### To do:
Only the lines from the beginning of the data below through the line containing "Privacyverklaring (40, 2431)" belong in the response, each copied exactly.

### Extracted records:
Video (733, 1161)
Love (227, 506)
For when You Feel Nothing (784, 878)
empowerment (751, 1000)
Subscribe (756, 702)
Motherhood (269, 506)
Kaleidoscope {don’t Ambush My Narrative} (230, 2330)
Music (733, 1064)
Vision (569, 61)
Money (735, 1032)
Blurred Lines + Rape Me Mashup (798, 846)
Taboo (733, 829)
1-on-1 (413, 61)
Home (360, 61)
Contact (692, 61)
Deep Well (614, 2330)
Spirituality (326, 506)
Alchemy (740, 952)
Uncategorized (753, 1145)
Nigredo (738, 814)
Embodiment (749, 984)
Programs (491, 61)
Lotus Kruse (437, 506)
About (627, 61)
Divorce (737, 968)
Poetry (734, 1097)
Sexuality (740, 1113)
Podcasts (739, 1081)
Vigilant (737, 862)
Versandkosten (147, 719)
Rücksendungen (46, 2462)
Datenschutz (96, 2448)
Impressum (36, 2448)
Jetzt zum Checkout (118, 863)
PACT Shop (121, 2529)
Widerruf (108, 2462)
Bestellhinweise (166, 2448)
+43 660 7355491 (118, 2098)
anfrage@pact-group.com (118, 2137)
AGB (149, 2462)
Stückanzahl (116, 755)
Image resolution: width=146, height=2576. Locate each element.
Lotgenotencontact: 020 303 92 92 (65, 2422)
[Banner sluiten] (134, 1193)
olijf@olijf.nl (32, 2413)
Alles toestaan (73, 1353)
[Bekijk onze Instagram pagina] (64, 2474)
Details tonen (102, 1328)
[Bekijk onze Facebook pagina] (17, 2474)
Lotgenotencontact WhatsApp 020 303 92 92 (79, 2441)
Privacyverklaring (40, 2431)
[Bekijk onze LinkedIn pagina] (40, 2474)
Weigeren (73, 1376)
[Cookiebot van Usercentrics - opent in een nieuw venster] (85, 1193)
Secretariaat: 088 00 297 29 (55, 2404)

### Answer:
Video (733, 1161)
Love (227, 506)
For when You Feel Nothing (784, 878)
empowerment (751, 1000)
Subscribe (756, 702)
Motherhood (269, 506)
Kaleidoscope {don’t Ambush My Narrative} (230, 2330)
Music (733, 1064)
Vision (569, 61)
Money (735, 1032)
Blurred Lines + Rape Me Mashup (798, 846)
Taboo (733, 829)
1-on-1 (413, 61)
Home (360, 61)
Contact (692, 61)
Deep Well (614, 2330)
Spirituality (326, 506)
Alchemy (740, 952)
Uncategorized (753, 1145)
Nigredo (738, 814)
Embodiment (749, 984)
Programs (491, 61)
Lotus Kruse (437, 506)
About (627, 61)
Divorce (737, 968)
Poetry (734, 1097)
Sexuality (740, 1113)
Podcasts (739, 1081)
Vigilant (737, 862)
Versandkosten (147, 719)
Rücksendungen (46, 2462)
Datenschutz (96, 2448)
Impressum (36, 2448)
Jetzt zum Checkout (118, 863)
PACT Shop (121, 2529)
Widerruf (108, 2462)
Bestellhinweise (166, 2448)
+43 660 7355491 (118, 2098)
anfrage@pact-group.com (118, 2137)
AGB (149, 2462)
Stückanzahl (116, 755)
Image resolution: width=146, height=2576. Locate each element.
Lotgenotencontact: 020 303 92 92 (65, 2422)
[Banner sluiten] (134, 1193)
olijf@olijf.nl (32, 2413)
Alles toestaan (73, 1353)
[Bekijk onze Instagram pagina] (64, 2474)
Details tonen (102, 1328)
[Bekijk onze Facebook pagina] (17, 2474)
Lotgenotencontact WhatsApp 020 303 92 92 (79, 2441)
Privacyverklaring (40, 2431)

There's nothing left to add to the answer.